You Can’t See Me

Shannon Barber
4 min readMar 22, 2022

Originally published at Literary Orphans 2015

[image description: photo of the author. A Black femme wearing glasses posed with a hand over their mouth]

In November of last year the Paris Review posted a poem by Frederick Seidel entitled “The Ballad of Ferguson, Missouri”. I wrote a furious rejection of their choice in my writing blog and it went viral.

Over 12K views later, many comments both on my blog and directed to me from forums, poets, on Facebook via both my personal and professional pages I have come to a few conclusions.

The main one is that most of the reactions have missed my point entirely.
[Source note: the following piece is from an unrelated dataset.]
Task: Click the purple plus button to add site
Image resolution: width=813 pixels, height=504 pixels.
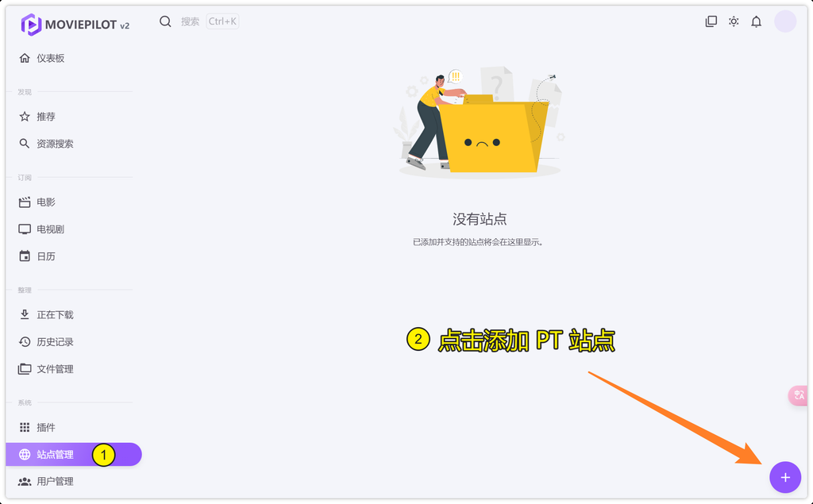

I could write that off as being a result of me blogging while in an emotionally violated place and pretend that the misunderstanding and frequent misrepresentation of what I said is fine.

I can’t because it is just not.

First thing I want to clear up once and for all. I don’t actually care about the artistic merits of Seidel’s poem, I don’t care about his oeuvre, I don’t care about his fans, and I don’t even really care what this poem actually says. I read some of his work, it’s not to my taste and I kept it moving.

The problem here is (as so many things in the literary world stem from) is the editorial discretion of choosing a cis White man to be your sole voice about Ferguson.

I care about the fact that at a time with as much turmoil and danger for Black people…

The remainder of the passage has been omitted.